— start of RECORDS FOR THIS EXERCISE —

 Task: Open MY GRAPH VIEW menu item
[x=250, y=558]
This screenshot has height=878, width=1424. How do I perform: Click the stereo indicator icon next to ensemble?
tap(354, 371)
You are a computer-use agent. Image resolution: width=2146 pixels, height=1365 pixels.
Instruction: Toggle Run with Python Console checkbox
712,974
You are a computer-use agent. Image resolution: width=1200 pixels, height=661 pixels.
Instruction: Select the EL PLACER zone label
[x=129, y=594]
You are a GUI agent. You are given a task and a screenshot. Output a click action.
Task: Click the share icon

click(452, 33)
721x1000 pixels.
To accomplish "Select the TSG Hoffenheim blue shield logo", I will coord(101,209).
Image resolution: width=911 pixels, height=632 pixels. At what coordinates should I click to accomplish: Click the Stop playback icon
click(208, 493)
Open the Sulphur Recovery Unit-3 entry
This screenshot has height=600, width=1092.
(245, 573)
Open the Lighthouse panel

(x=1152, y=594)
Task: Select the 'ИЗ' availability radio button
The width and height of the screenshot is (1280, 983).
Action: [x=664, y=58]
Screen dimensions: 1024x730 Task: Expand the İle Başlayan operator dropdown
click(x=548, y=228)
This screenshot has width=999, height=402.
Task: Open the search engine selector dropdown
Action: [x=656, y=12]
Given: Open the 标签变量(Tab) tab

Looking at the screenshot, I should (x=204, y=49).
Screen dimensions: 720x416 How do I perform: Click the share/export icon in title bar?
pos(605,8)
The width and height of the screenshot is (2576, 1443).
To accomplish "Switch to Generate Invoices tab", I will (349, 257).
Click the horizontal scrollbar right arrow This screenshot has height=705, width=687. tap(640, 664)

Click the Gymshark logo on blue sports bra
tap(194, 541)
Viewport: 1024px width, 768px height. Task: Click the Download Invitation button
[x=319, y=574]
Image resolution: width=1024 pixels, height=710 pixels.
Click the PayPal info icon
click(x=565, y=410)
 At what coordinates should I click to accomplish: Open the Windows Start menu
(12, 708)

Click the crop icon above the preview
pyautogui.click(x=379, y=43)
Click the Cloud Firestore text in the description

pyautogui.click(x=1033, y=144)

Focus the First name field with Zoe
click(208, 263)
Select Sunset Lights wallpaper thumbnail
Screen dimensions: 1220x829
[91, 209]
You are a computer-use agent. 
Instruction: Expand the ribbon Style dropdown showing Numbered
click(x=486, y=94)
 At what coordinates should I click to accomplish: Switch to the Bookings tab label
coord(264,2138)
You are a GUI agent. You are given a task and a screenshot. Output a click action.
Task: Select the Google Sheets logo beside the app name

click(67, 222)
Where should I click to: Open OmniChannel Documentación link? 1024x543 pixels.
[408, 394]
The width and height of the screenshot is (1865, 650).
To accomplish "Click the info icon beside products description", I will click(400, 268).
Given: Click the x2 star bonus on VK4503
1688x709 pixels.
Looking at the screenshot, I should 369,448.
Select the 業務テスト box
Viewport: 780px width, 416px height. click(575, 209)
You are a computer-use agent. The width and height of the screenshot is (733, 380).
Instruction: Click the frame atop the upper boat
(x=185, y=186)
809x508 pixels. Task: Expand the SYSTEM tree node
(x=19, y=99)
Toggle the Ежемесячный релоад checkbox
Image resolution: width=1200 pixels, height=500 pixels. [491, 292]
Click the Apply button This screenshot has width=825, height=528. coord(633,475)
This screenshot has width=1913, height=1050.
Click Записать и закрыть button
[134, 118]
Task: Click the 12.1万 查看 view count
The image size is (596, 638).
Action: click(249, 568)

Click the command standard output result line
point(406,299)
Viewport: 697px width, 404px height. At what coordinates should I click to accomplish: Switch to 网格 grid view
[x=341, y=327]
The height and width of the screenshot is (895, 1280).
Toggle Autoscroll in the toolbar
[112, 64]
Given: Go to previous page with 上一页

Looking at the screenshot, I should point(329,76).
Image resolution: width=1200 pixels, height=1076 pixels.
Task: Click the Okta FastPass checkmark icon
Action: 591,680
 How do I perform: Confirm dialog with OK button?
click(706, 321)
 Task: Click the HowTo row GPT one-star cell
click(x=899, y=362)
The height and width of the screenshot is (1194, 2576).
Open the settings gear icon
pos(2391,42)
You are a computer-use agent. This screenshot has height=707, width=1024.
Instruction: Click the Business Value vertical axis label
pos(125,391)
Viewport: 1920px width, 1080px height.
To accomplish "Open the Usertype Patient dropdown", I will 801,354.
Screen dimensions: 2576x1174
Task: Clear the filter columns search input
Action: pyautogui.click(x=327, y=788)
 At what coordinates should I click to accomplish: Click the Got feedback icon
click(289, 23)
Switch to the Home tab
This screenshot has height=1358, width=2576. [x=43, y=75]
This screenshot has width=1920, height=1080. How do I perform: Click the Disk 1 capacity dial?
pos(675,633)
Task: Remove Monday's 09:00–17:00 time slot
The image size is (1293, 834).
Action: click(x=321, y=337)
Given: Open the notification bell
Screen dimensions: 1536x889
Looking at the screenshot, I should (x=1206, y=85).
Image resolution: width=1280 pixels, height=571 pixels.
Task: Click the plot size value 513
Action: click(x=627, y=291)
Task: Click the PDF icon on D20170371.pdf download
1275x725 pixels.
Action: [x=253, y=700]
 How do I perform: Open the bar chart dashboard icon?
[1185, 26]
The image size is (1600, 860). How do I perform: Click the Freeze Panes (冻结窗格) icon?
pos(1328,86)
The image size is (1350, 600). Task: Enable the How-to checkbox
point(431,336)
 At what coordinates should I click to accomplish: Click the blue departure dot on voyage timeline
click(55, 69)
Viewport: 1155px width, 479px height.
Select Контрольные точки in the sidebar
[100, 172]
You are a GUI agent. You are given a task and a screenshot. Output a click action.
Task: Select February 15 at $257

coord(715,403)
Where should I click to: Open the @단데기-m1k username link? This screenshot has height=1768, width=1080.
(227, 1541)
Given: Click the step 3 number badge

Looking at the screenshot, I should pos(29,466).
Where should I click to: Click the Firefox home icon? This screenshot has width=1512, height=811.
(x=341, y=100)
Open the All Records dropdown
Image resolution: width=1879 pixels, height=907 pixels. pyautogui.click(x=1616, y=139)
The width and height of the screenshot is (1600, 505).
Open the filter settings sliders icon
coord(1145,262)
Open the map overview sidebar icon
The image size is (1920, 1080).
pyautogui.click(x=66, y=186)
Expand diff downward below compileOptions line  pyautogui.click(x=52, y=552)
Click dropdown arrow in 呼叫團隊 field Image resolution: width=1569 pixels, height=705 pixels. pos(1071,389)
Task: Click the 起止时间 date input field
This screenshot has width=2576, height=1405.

— end of RECORDS FOR THIS EXERCISE —

| DO THIS |
Locate every line in the listing above that contains the string "size", and copy each such line.

| FINAL ANSWER |
The image size is (596, 638).
The image size is (1293, 834).
Task: Click the plot size value 513
The image size is (1600, 860). How do I perform: Click the Freeze Panes (冻结窗格) icon?
The image size is (1350, 600). Task: Enable the How-to checkbox
The image size is (1920, 1080).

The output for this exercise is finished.